**The task**
What you return must match the listing below exactly.

• • • • •

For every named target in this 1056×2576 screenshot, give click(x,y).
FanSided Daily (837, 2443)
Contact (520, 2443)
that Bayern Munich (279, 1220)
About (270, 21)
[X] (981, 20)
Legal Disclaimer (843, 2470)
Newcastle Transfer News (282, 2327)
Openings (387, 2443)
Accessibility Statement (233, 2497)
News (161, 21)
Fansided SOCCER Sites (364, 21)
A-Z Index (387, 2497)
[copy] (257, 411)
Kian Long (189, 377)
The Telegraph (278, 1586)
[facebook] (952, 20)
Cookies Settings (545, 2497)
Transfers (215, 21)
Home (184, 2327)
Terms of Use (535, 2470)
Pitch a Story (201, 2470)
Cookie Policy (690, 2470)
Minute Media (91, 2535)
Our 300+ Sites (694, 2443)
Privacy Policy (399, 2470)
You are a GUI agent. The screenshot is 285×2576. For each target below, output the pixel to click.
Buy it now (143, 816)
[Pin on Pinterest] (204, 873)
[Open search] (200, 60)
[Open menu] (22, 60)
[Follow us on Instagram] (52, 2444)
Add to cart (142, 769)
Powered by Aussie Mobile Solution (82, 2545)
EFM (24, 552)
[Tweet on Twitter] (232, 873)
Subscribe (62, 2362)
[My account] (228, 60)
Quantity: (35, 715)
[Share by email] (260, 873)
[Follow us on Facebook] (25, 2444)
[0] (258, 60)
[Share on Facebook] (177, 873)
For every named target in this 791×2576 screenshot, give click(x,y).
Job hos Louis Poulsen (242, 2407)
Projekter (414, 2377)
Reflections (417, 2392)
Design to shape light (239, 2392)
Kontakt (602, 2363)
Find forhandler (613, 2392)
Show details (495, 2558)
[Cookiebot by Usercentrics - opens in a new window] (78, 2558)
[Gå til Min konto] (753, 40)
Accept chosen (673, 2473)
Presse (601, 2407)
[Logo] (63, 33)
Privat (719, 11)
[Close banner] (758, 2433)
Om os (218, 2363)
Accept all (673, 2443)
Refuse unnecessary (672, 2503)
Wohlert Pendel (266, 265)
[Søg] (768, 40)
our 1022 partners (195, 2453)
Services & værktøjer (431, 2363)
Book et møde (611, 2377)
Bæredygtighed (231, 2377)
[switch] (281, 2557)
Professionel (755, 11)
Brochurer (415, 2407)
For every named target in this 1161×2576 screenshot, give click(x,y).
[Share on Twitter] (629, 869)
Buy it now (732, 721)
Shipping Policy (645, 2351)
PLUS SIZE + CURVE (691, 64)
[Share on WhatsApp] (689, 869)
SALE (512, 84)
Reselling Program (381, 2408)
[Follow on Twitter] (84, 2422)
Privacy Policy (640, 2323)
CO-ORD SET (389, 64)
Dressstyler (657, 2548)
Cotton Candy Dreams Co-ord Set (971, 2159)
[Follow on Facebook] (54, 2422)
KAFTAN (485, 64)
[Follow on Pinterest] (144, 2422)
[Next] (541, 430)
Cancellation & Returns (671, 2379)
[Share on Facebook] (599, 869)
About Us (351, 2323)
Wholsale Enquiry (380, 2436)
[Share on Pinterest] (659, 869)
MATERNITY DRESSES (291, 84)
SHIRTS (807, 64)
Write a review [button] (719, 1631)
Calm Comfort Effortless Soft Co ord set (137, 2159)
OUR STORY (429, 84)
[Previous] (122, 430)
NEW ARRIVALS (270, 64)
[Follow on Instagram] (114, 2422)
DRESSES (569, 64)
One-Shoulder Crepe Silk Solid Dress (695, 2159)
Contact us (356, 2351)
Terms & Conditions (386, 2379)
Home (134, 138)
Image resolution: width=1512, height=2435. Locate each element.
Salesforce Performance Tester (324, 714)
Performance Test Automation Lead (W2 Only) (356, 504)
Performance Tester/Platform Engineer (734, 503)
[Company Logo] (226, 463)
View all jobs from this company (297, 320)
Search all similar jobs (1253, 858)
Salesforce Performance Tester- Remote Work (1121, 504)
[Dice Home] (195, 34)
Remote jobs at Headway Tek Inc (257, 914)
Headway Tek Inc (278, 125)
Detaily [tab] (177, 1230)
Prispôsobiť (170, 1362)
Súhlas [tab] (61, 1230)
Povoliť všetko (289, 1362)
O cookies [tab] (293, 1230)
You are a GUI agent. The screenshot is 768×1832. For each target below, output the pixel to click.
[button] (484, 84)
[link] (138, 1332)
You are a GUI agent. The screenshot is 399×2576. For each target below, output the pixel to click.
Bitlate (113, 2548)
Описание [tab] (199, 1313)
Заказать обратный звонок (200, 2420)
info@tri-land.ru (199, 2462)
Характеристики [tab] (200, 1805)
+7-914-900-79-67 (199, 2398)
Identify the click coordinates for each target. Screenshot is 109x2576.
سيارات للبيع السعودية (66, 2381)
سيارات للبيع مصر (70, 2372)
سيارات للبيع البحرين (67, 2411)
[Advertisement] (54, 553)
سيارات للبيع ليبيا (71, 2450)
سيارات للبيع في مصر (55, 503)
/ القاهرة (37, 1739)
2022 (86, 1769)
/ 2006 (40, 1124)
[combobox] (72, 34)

• • • • •

**Response box**
For every named target in this 1056×2576 screenshot, give click(x,y).
FanSided Daily (837, 2443)
Contact (520, 2443)
that Bayern Munich (279, 1220)
About (270, 21)
[X] (981, 20)
Legal Disclaimer (843, 2470)
Newcastle Transfer News (282, 2327)
Openings (387, 2443)
Accessibility Statement (233, 2497)
News (161, 21)
Fansided SOCCER Sites (364, 21)
A-Z Index (387, 2497)
[copy] (257, 411)
Kian Long (189, 377)
The Telegraph (278, 1586)
[facebook] (952, 20)
Cookies Settings (545, 2497)
Transfers (215, 21)
Home (184, 2327)
Terms of Use (535, 2470)
Pitch a Story (201, 2470)
Cookie Policy (690, 2470)
Minute Media (91, 2535)
Our 300+ Sites (694, 2443)
Privacy Policy (399, 2470)
You are a GUI agent. The screenshot is 285×2576. For each target below, output the pixel to click.
Buy it now (143, 816)
[Pin on Pinterest] (204, 873)
[Open search] (200, 60)
[Open menu] (22, 60)
[Follow us on Instagram] (52, 2444)
Add to cart (142, 769)
Powered by Aussie Mobile Solution (82, 2545)
EFM (24, 552)
[Tweet on Twitter] (232, 873)
Subscribe (62, 2362)
[My account] (228, 60)
Quantity: (35, 715)
[Share by email] (260, 873)
[Follow us on Facebook] (25, 2444)
[0] (258, 60)
[Share on Facebook] (177, 873)
For every named target in this 791×2576 screenshot, give click(x,y).
Job hos Louis Poulsen (242, 2407)
Projekter (414, 2377)
Reflections (417, 2392)
Design to shape light (239, 2392)
Kontakt (602, 2363)
Find forhandler (613, 2392)
Show details (495, 2558)
[Cookiebot by Usercentrics - opens in a new window] (78, 2558)
[Gå til Min konto] (753, 40)
Accept chosen (673, 2473)
Presse (601, 2407)
[Logo] (63, 33)
Privat (719, 11)
[Close banner] (758, 2433)
Om os (218, 2363)
Accept all (673, 2443)
Refuse unnecessary (672, 2503)
Wohlert Pendel (266, 265)
[Søg] (768, 40)
our 1022 partners (195, 2453)
Services & værktøjer (431, 2363)
Book et møde (611, 2377)
Bæredygtighed (231, 2377)
[switch] (281, 2557)
Professionel (755, 11)
Brochurer (415, 2407)
For every named target in this 1161×2576 screenshot, give click(x,y).
[Share on Twitter] (629, 869)
Buy it now (732, 721)
Shipping Policy (645, 2351)
PLUS SIZE + CURVE (691, 64)
[Share on WhatsApp] (689, 869)
SALE (512, 84)
Reselling Program (381, 2408)
[Follow on Twitter] (84, 2422)
Privacy Policy (640, 2323)
CO-ORD SET (389, 64)
Dressstyler (657, 2548)
Cotton Candy Dreams Co-ord Set (971, 2159)
[Follow on Facebook] (54, 2422)
KAFTAN (485, 64)
[Follow on Pinterest] (144, 2422)
[Next] (541, 430)
Cancellation & Returns (671, 2379)
[Share on Facebook] (599, 869)
About Us (351, 2323)
Wholsale Enquiry (380, 2436)
[Share on Pinterest] (659, 869)
MATERNITY DRESSES (291, 84)
SHIRTS (807, 64)
Write a review [button] (719, 1631)
Calm Comfort Effortless Soft Co ord set (137, 2159)
OUR STORY (429, 84)
[Previous] (122, 430)
NEW ARRIVALS (270, 64)
[Follow on Instagram] (114, 2422)
DRESSES (569, 64)
One-Shoulder Crepe Silk Solid Dress (695, 2159)
Contact us (356, 2351)
Terms & Conditions (386, 2379)
Home (134, 138)
Image resolution: width=1512, height=2435. Locate each element.
Salesforce Performance Tester (324, 714)
Performance Test Automation Lead (W2 Only) (356, 504)
Performance Tester/Platform Engineer (734, 503)
[Company Logo] (226, 463)
View all jobs from this company (297, 320)
Search all similar jobs (1253, 858)
Salesforce Performance Tester- Remote Work (1121, 504)
[Dice Home] (195, 34)
Remote jobs at Headway Tek Inc (257, 914)
Headway Tek Inc (278, 125)
Detaily [tab] (177, 1230)
Prispôsobiť (170, 1362)
Súhlas [tab] (61, 1230)
Povoliť všetko (289, 1362)
O cookies [tab] (293, 1230)
You are a GUI agent. The screenshot is 768×1832. For each target below, output the pixel to click.
[button] (484, 84)
[link] (138, 1332)
You are a GUI agent. The screenshot is 399×2576. For each target below, output the pixel to click.
Bitlate (113, 2548)
Описание [tab] (199, 1313)
Заказать обратный звонок (200, 2420)
info@tri-land.ru (199, 2462)
Характеристики [tab] (200, 1805)
+7-914-900-79-67 (199, 2398)
Identify the click coordinates for each target. Screenshot is 109x2576.
سيارات للبيع السعودية (66, 2381)
سيارات للبيع مصر (70, 2372)
سيارات للبيع البحرين (67, 2411)
[Advertisement] (54, 553)
سيارات للبيع ليبيا (71, 2450)
سيارات للبيع في مصر (55, 503)
/ القاهرة (37, 1739)
2022 (86, 1769)
/ 2006 (40, 1124)
[combobox] (72, 34)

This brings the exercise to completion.